## SOURCE PASSAGE
Can someone tell me how to assign jobs to multiple threads to speed up parsing time? For example, I have XML file with 200k lines, I would assign 50k lines to each 4 threads and parse them using SAX parser. What I have done so far is 4 threads parsing on 200k lines which means 200k*4 = 800k duplicating results.
Any help is appreciated.
test.xml:
<?xml version="1.0" encoding="utf-8"?>
<votes>
  <row Id="1" PostId="1" VoteTypeId="2" CreationDate="2014-05-13T00:00:00.000" />
  <row Id="2" PostId="1" VoteTypeId="2" CreationDate="2014-05-13T00:00:00.000" />
  <row Id="3" PostId="3" VoteTypeId="2" CreationDate="2014-05-13T00:00:00.000" />
  <row Id="5" PostId="3" VoteTypeId="2" CreationDate="2014-05-13T00:00:00.000" />
</votes>
My source code:
import json  
import xmltodict  
from lxml import etree
import xml.etree.ElementTree as ElementTree
import threading
import time
def sax_parsing():
    t = threading.currentThread()
    for event, element in etree.iterparse("/home/xiang/Downloads/FYP/parallel-python/test.xml"):
        #below codes read the attributes in an element specified
        if element.tag == 'row':
            print("Thread: %s" % t.getName())
            row_id = element.attrib.get('Id')
            row_post_id = element.attrib.get('PostId')
            row_vote_type_id = element.attrib.get('VoteTypeId')
            row_user_id = element.attrib.get('UserId')
            row_creation_date = element.attrib.get('CreationDate')

## TRY IT
From the forum post on threaded XML parsing, extract the part that opens with the words containing "row_id = element.attrib.get('Id')" and closes with "row_creation_date = element.attrib.get('CreationDate')", copying it word for word.

## DATA
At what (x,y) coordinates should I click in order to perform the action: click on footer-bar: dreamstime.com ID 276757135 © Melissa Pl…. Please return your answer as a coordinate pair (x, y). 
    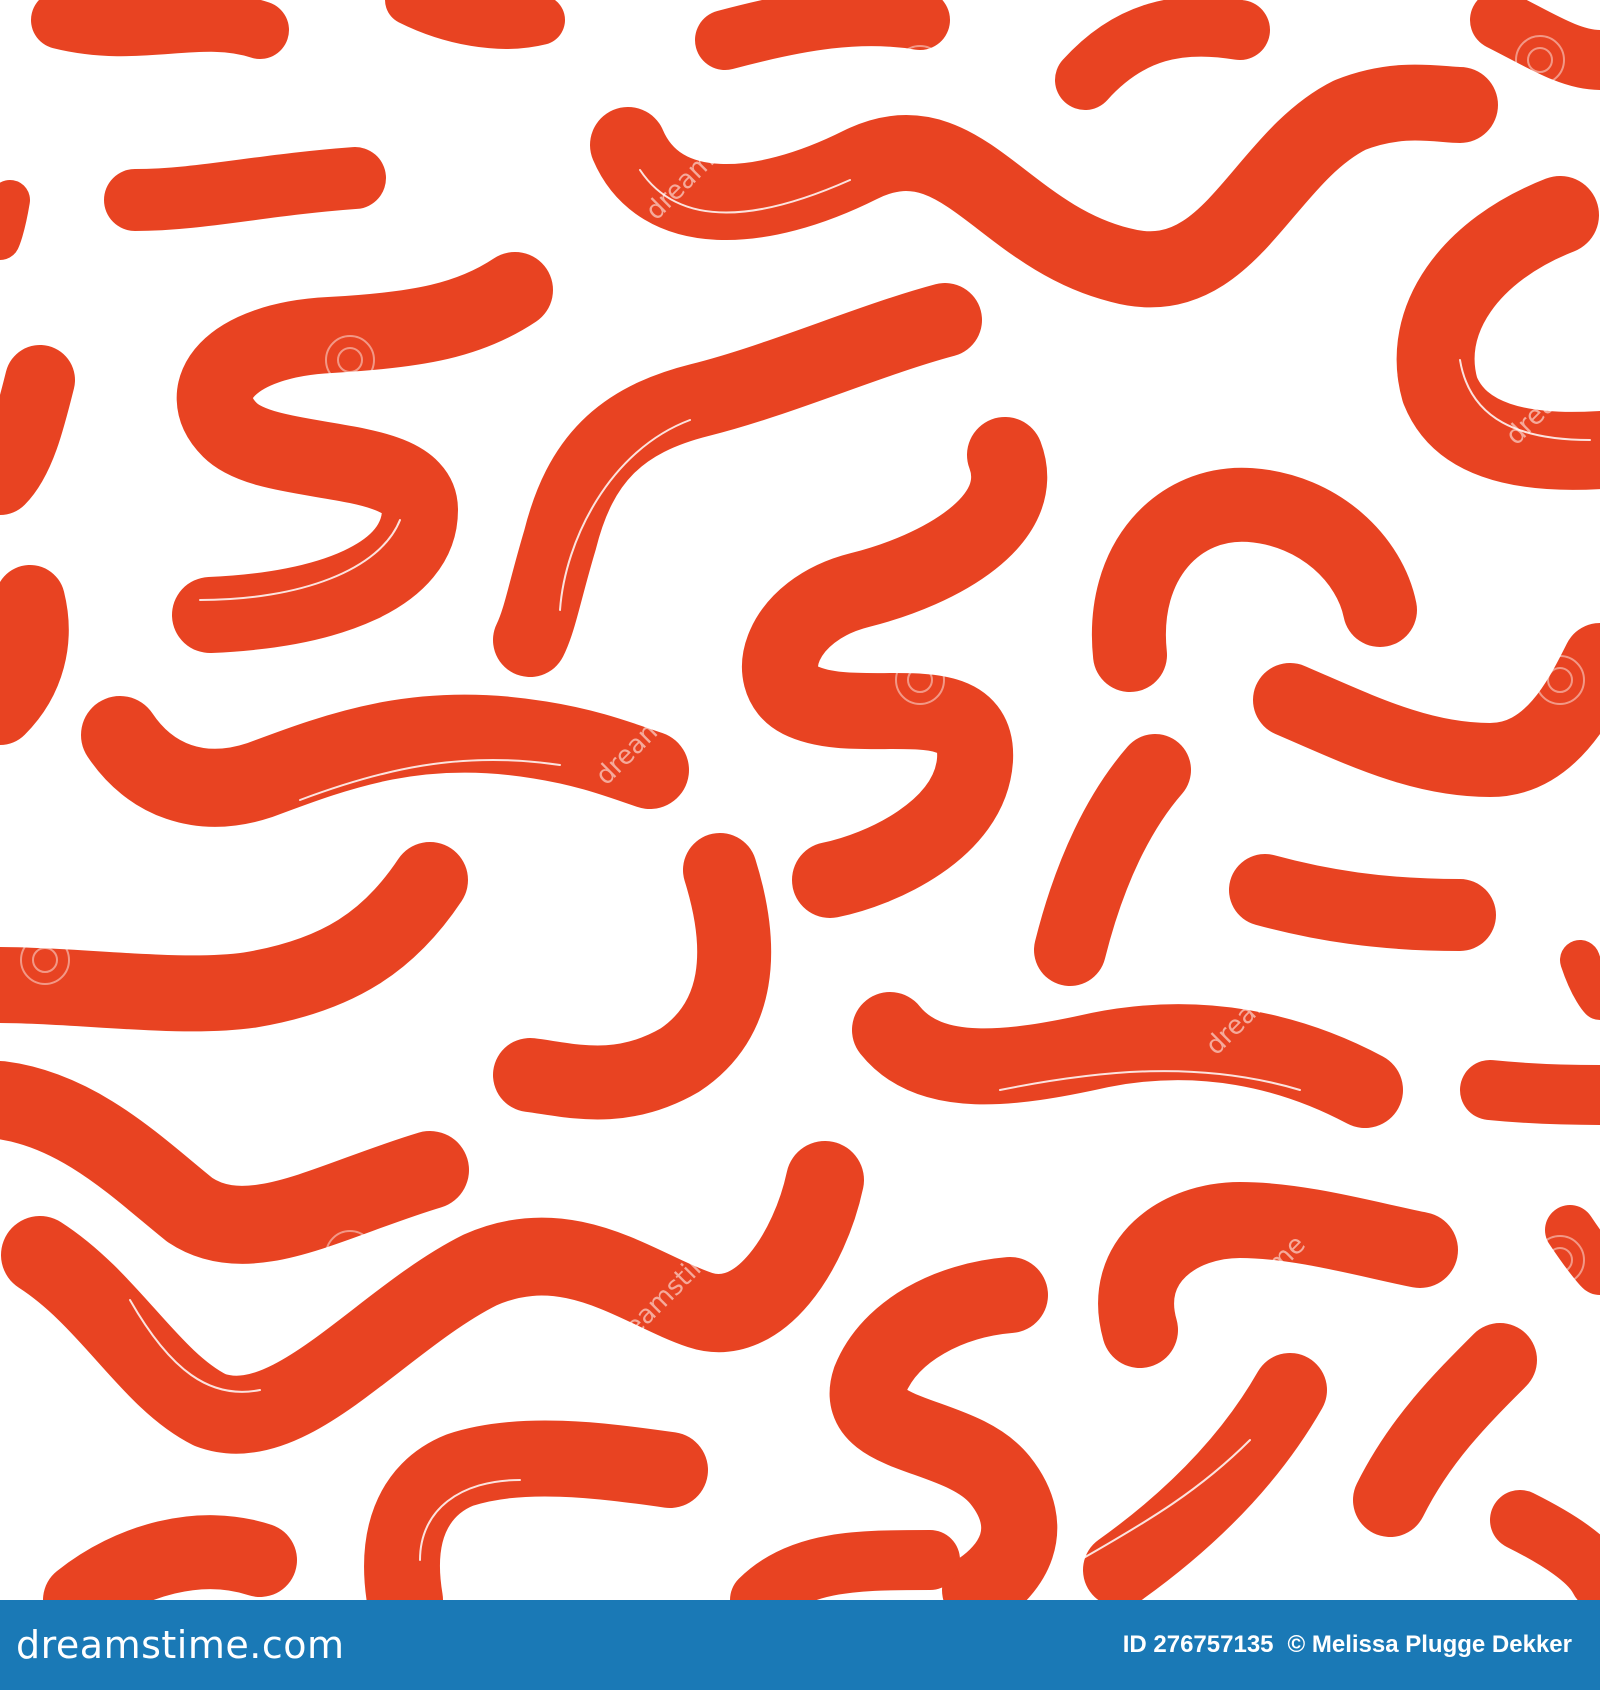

## RESPONSE AREA
row_id = element.attrib.get('Id')
            row_post_id = element.attrib.get('PostId')
            row_vote_type_id = element.attrib.get('VoteTypeId')
            row_user_id = element.attrib.get('UserId')
            row_creation_date = element.attrib.get('CreationDate')